Detective Anthony shook his head with feigned sympathy and sadness. “You know what I think? You can’t resist getting your hands on artifacts with dirt on them. It’s in your blood. Like a heroin addict, once you’ve tasted the forbidden fruit, you’re hooked.”
“You know what I think, Detective? I think you’ve been dealing with crooks for so long, you no longer can tell the difference between good and bad people.” I stood up. “I want a lawyer.”
“Sit down and shut up.”
“You have no right—”
“You’re going to be given an opportunity assignment.”
That stopped me. “A what?”
“A way to clear yourself.”
“I haven’t done anything—”
“And make money.”
He had my attention. I sat down.
The door opened and a man entered. He was Southeast Asian, perhaps Thai, I wasn’t sure. Handsome, maybe forties, early fifties. Well moneyed. His Salvatore Ferragamo briefcase rang up in my mind as equivalent to two months’ rent on my walk-up studio. His Canali suit was food on my table for a year.
He had a commanding presence, the suave arrogance that comes with culture and money … the kind you were born with. You
can’t work a job and make big bucks and have the haughtiness that old money conveyed.
“Prince Ranar, Madison Dupre.” Detective Anthony nodded at me and at the prince. “Your salvation. If you play it right,” he said to me.
“Ms. Dupre. I am Deputy Minister for Security of Cultural Heritage for Cambodia. I am well aware of your credentials in the art world. With the permission of you and Detective Anthony”—he gave the detective a nod and turned back to me with a golden smile—“I ask for your help in a matter of great importance to my country.”
I brushed back a piece of hair off my forehead. “Of course.”
Ranar took a seat at the end of the table. “First, I must apologize for the circumstances under which we meet.”
“She’s lucky we’re not meeting in a cell at Riker’s Island.”
Such a charmer. The prince looked a little puzzled at the detective’s remark. “The city’s most notorious jail,” I said.

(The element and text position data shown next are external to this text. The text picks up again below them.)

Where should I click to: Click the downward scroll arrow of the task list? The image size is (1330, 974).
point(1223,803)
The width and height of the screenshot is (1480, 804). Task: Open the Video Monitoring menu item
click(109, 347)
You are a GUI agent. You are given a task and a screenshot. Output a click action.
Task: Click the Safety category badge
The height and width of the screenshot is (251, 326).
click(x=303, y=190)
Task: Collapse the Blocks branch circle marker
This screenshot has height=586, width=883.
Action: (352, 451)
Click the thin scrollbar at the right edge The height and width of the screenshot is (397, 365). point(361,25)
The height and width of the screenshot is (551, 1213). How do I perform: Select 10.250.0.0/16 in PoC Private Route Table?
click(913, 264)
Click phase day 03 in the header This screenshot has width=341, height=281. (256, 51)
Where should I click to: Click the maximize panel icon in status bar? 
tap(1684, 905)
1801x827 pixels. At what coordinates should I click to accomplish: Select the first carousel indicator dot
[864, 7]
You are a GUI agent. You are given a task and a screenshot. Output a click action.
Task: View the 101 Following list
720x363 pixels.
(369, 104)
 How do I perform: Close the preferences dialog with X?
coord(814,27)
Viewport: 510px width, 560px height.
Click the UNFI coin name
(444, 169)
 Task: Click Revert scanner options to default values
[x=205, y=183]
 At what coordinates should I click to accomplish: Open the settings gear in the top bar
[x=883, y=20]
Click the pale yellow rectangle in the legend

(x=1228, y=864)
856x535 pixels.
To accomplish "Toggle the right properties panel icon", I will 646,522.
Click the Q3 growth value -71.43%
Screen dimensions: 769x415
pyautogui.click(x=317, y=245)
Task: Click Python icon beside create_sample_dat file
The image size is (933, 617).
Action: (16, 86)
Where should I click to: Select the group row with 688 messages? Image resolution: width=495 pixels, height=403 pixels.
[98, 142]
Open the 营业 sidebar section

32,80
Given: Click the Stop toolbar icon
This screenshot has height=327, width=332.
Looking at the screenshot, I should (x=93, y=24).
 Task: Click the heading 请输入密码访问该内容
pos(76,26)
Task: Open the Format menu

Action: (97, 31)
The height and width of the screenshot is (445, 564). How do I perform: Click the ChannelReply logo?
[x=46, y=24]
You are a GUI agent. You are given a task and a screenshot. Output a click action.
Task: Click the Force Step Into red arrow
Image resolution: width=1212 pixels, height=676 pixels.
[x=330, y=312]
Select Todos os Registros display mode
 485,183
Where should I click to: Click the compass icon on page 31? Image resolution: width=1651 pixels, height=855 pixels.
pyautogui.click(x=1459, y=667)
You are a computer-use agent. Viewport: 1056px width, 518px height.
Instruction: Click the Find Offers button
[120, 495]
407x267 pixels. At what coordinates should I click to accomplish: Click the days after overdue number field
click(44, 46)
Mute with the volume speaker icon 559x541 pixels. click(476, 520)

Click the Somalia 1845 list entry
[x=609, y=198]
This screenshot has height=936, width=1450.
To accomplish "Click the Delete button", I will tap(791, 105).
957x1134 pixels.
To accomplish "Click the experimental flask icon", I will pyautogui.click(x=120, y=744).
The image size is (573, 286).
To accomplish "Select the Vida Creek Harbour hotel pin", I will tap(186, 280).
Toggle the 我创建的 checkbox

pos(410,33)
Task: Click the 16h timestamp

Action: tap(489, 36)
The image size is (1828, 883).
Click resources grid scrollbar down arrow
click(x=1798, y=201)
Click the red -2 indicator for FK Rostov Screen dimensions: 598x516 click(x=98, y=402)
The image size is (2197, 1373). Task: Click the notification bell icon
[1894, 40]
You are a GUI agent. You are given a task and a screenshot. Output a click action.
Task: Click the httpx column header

I brushed more hair off my forehead and gave the prince a brilliant smile. “I’m not sure what’s going on, but you should know up front that I am here because I was at the wrong place at the wrong time, not because I’m a criminal.”
Detective Anthony snickered. “That’s only because she hasn’t been caught red-handed … yet.”
Prince Ranar held up a hand as if he were calling time out with children. “Please. This is a very serious matter for my country.”
“What do you want from me?” I asked.
“Has Ms. Dupre been informed about the situation?” Ranar asked.
“I hadn’t gotten around to that. Go ahead and fill her in. I’m going to get a cup of java. Anyone want one?”
“I’ll have water,” I said. “Bottled.”
No sane person drank the stuff from the city taps.
I must have said something funny because he left laughing.
Ranar met my eyes with his warm almond ones. “I understand that you were once … what do you call it? A major player in the city’s art scene?”
His voice was soft and soothing. I could get to like this man. He oozed with money, charm, and sex appeal.
“Yes. But I’m afraid I’ve been in the wrong place and time on at least one other occasion.”